Starting with PulseAudio 0.9.3 the daemon can be run as a system-wide instance which than can be shared by multiple local users. We recommend running the PulseAudio daemon per-user, just like the traditional ESD sound daemon. In some situations however, such as systems where multiple users are logged in at the same time, or embedded systems where no real notion of a user exists, it makes sense to use the system-wide mode.
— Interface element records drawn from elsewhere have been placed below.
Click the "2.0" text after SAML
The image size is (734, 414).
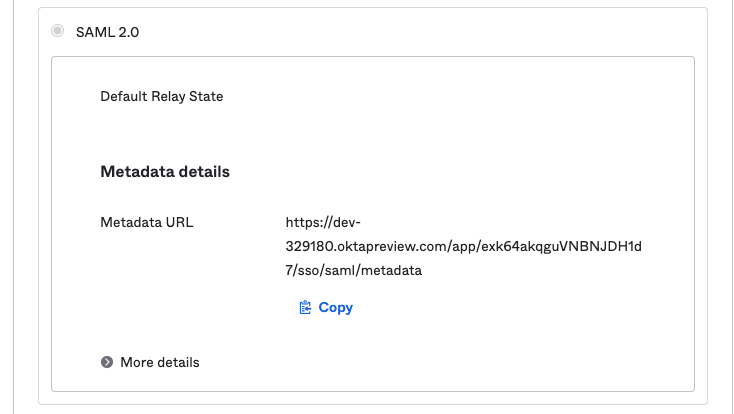(129, 32)
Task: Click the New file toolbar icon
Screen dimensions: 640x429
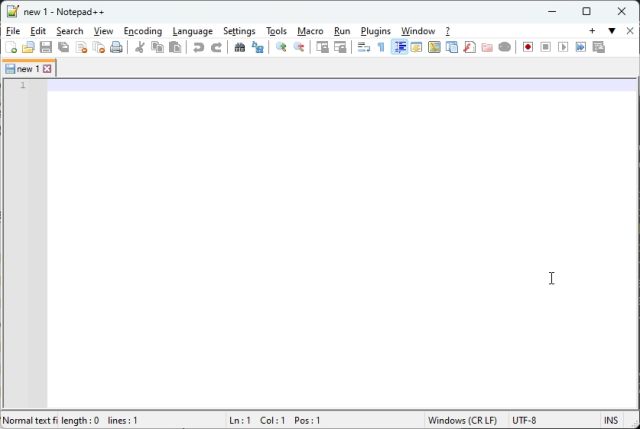Action: 11,47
To run PulseAudio in system-wide mode, start it as root and pass the --system argument to it. It will then drop priviliges and change to the pulse UNIX user and group. The directory /var/run/pulse/ is used as home directory. In this mode the module module-native-protocol-unix will automatically allow access to all members of the group pulse-access. All user/group names and paths can be changed by passing compile-time arguments to configure. The system user pulse and the groups pulse and pulse-access need to be created manually. On Debian this works like this:

addgroup --system pulse
adduser --system --ingroup pulse --home /var/run/pulse pulse
addgroup --system pulse-access

# Some distributions restrict access to the sound devices to a group audio
adduser pulse audio

# Add a user to the pulse-access group
adduser lennart pulse-access

The runtime directory /var/run/pulse is created automatically on daemon startup. This directory contains the .esd_auth file, which is the authentication cookie for esound. If you want to use esound without disabling authentication, create a symlink from this file in your home directory:

ln -sf /var/run/pulse/.esd_auth ~/.esd_auth

Please note that creating these groups/users is not necessary when running the PulseAudio in the traditional per-user setup

Running PulseAudio in system-wide mode has some limitations:

  • All users with access to the sound server cann kill/modify all sinks/sources and streams of all other connected clients
  • There is only a single namespace for cached sound samples, i.e. there can be only a single Gnome event sound profile active at the same time

It has some advantages over the per-user setup:

  • Multiple local users can share the same instance
  • Better security, because the daemon runs under its own user/group, seperate from normal users

It has some disadvantages:

  • Worse security, because the user can now command a server app running under another user name. He could even load/unload modules from that sound server
  • Settings like the stored volume levels managed by module-volume-restore are no longer per-user but system-wide

If the system-wide mode is enabled it is advisable to disable module loading during runtime by passing --disallow-module-loading to the daemon, to inhibit the user from loading arbitrary modules with potentially vulnerable code into the daemon. However, this might break some modules like module-hal-detect which will load a sound driver module each time HAL signals that a new sound card became available in the system.